What Can Deep Learning Learn from Linear Regression
When training large-scale deep neural networks for pattern recognition, hundreds of hours on clusters of GPUs are required to achieve state-of-the-art performance. Improved optimization algorithms could potentially enable faster industrial prototyping and make training contemporary models more accessible.
In this talk, I will attempt to distill the key difficulties in optimizing large, deep neural networks for pattern recognition. In particular, I will emphasize that many of the popularized notions of what make these problems “hard” are not true impediments at all. I will show that it is not only easy to globally optimize neural networks, but that such global optimization remains easy when fitting completely random data.

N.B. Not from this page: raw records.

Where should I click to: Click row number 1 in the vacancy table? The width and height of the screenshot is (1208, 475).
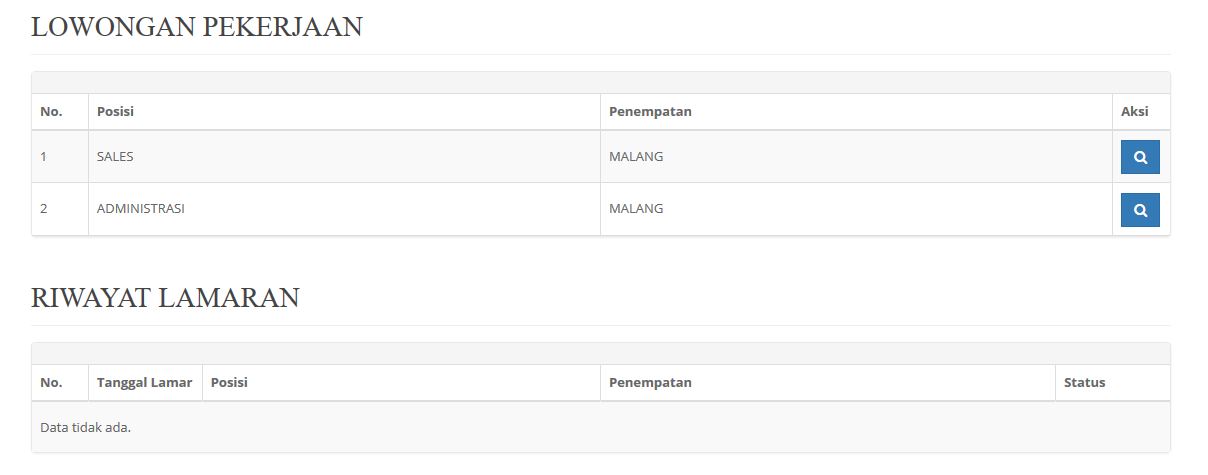(44, 157)
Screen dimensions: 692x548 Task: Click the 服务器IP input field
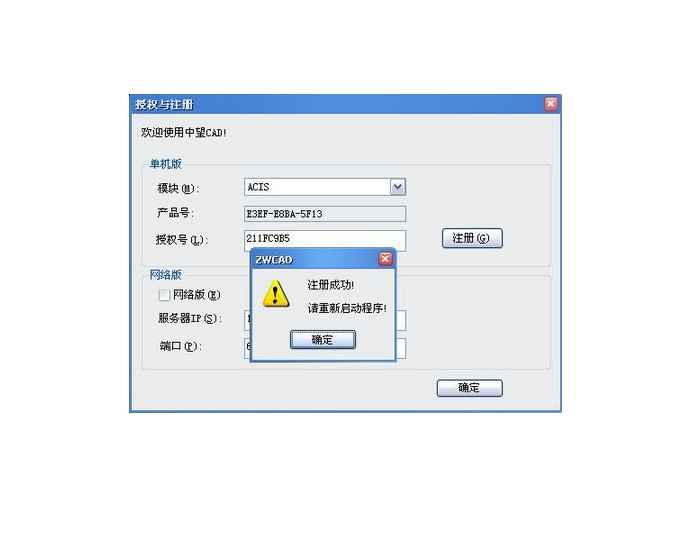(401, 320)
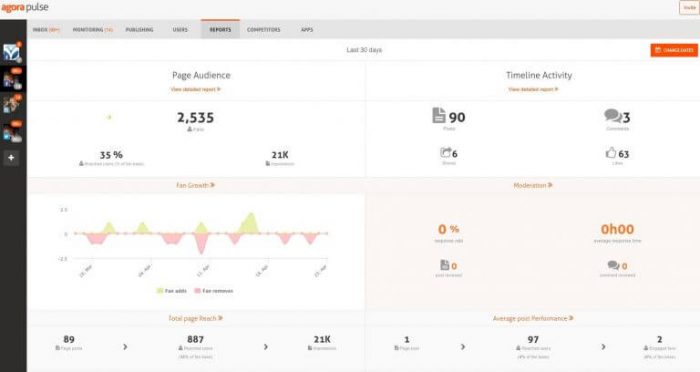This screenshot has width=700, height=372.
Task: Select the third account avatar in sidebar
Action: click(x=12, y=105)
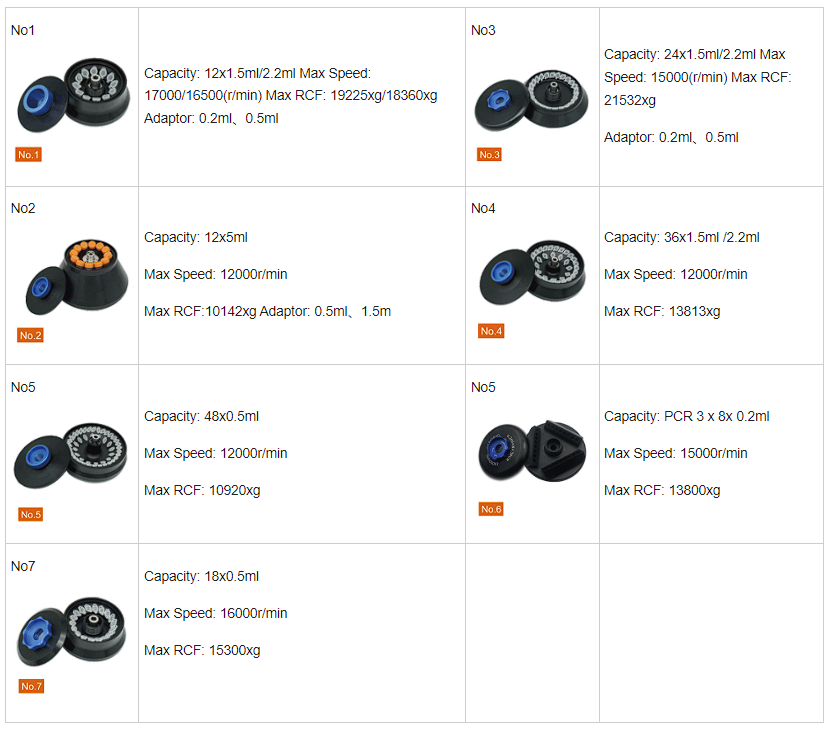830x732 pixels.
Task: Click the orange No.7 badge
Action: coord(32,686)
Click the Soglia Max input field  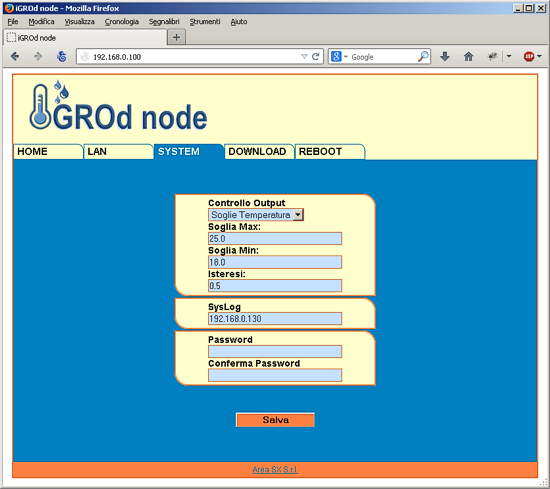point(275,239)

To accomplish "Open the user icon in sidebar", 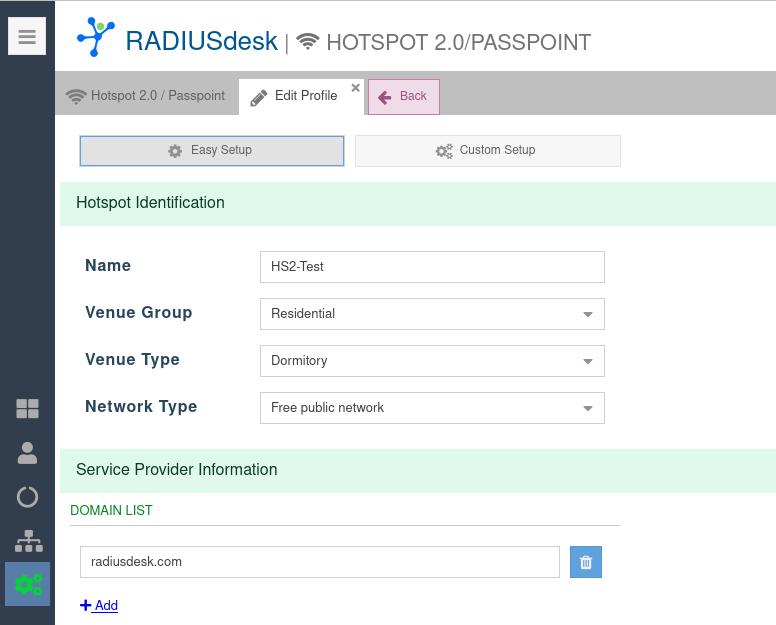I will (x=27, y=453).
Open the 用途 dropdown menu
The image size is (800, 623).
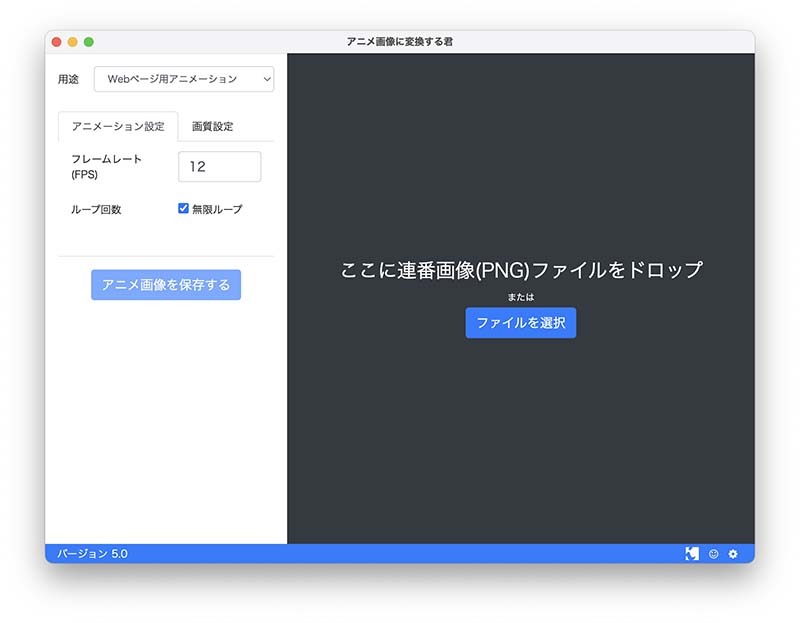[184, 79]
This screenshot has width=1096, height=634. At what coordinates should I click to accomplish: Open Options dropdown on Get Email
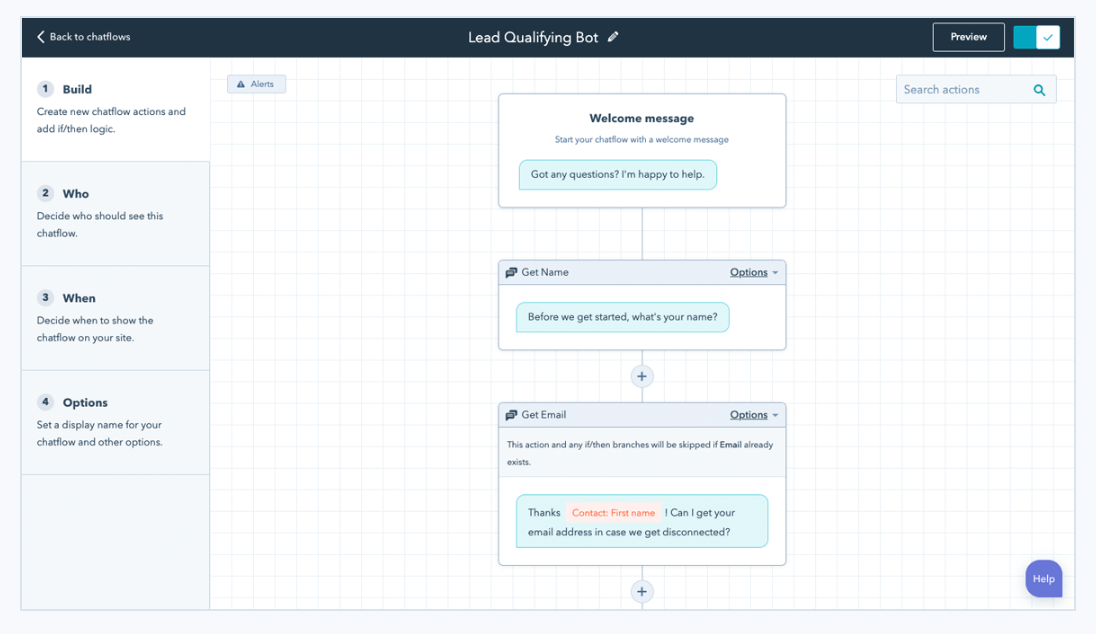click(x=753, y=415)
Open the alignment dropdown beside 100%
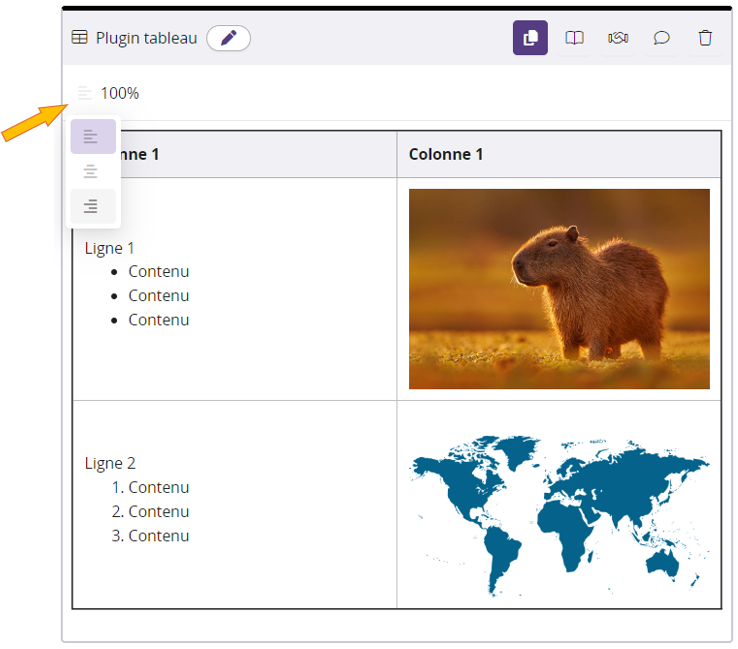The image size is (738, 649). click(85, 93)
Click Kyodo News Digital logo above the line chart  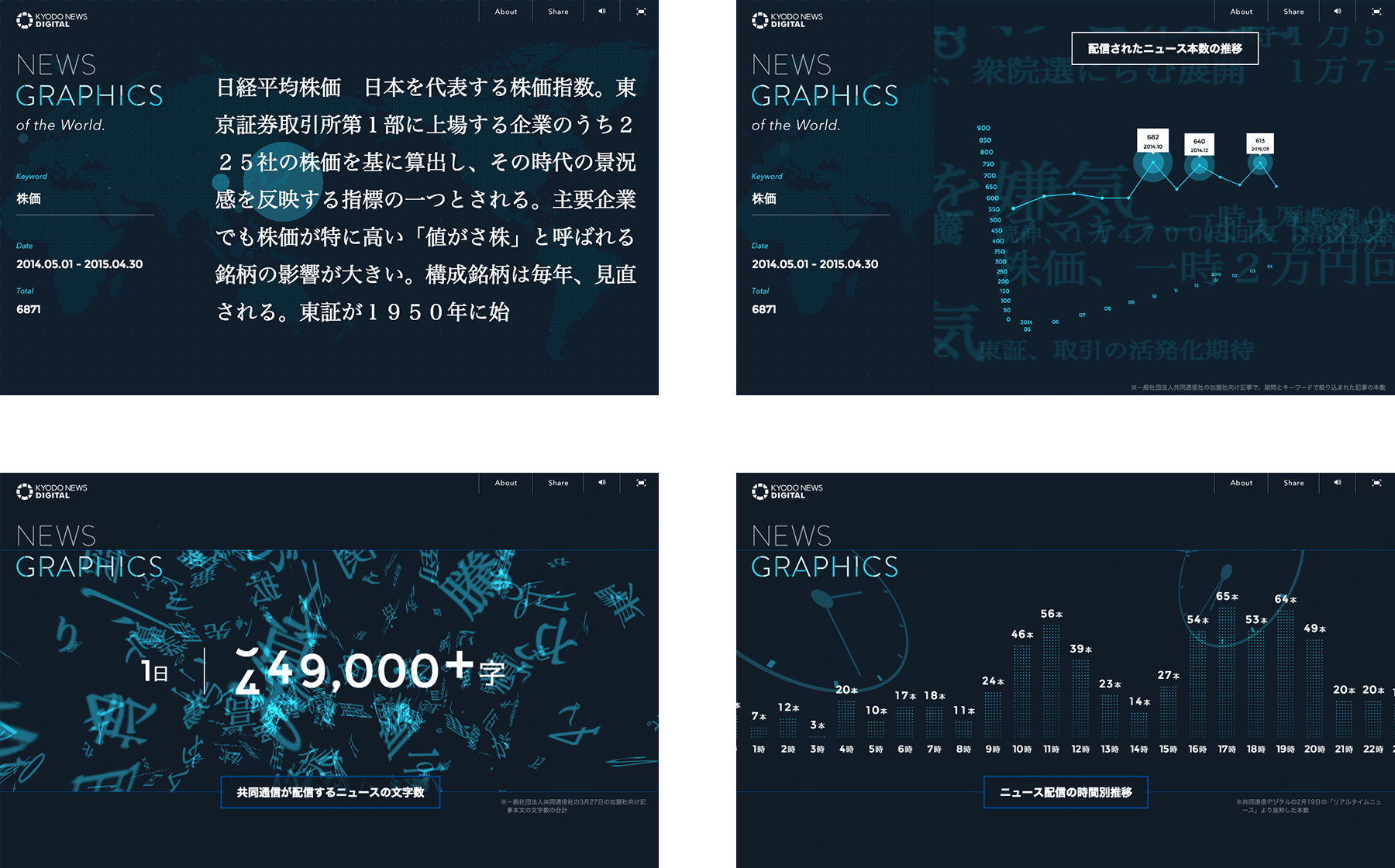[x=787, y=20]
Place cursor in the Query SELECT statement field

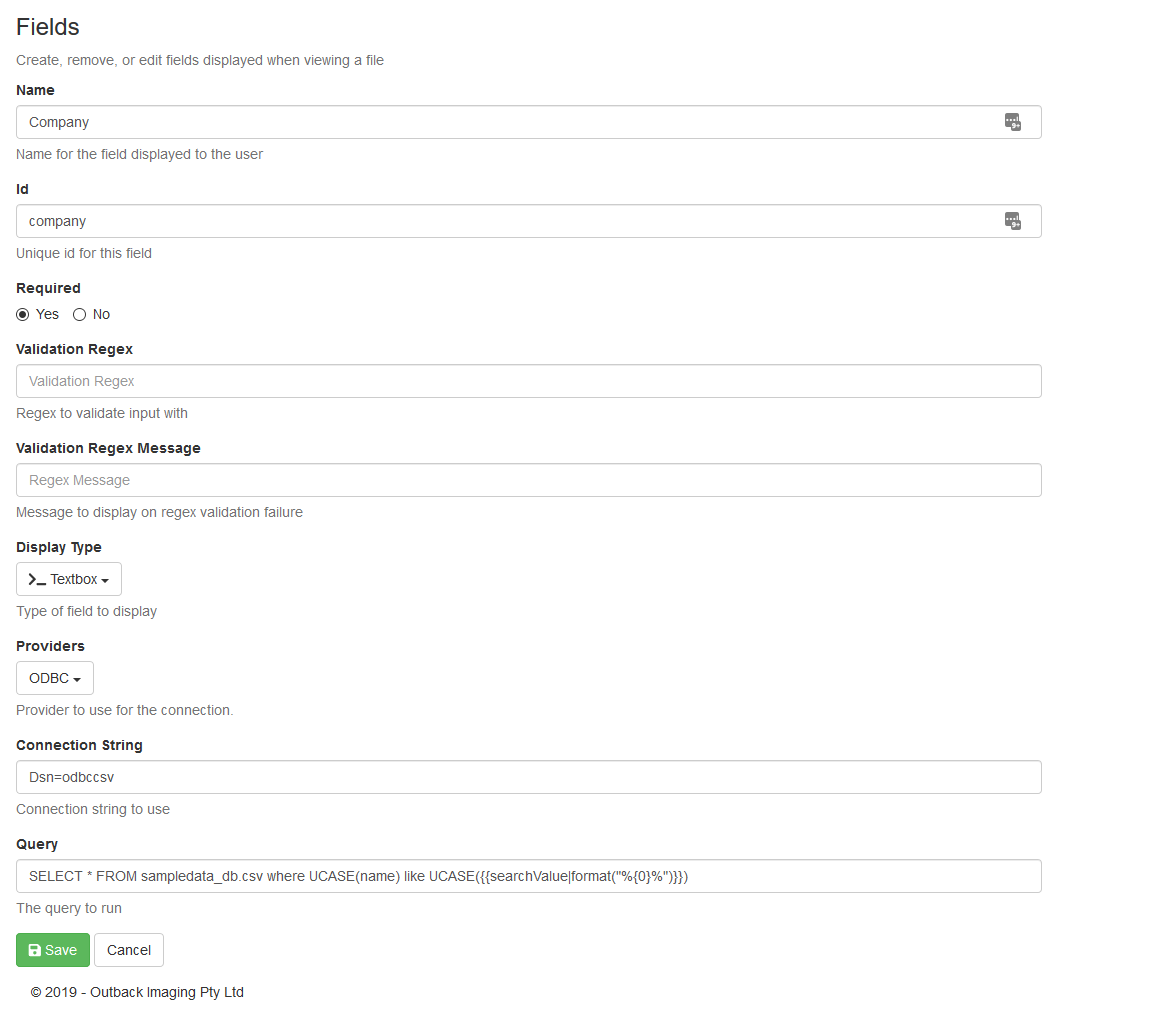point(528,876)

I will argue instead that the source of difficulty in deep learning is a lack of understanding of generalization---namely understanding behavior on new and unseen data. By appealing to standard concepts from linear regression, I will describe why certain popular theories of generalization fail to explain the success of large neural nets. I will close with some possible approaches to patching this theory and guiding the engineering of deep learning models with enormous capacity.
BIO: Benjamin Recht is an Associate Professor in the Department of Electrical Engineering and Computer Sciences at the University of California, Berkeley. Ben's research group studies the theory and practice of optimization algorithms with a particular focus on applications in machine learning and data analysis. Ben is the recipient of a Presidential Early Career Awards for Scientists and Engineers, an Alfred P. Sloan Research Fellowship, the 2012 SIAM/MOS Lagrange Prize in Continuous Optimization, the 2014 Jamon Prize, and the 2015 William O. Baker Award for Initiatives in Research.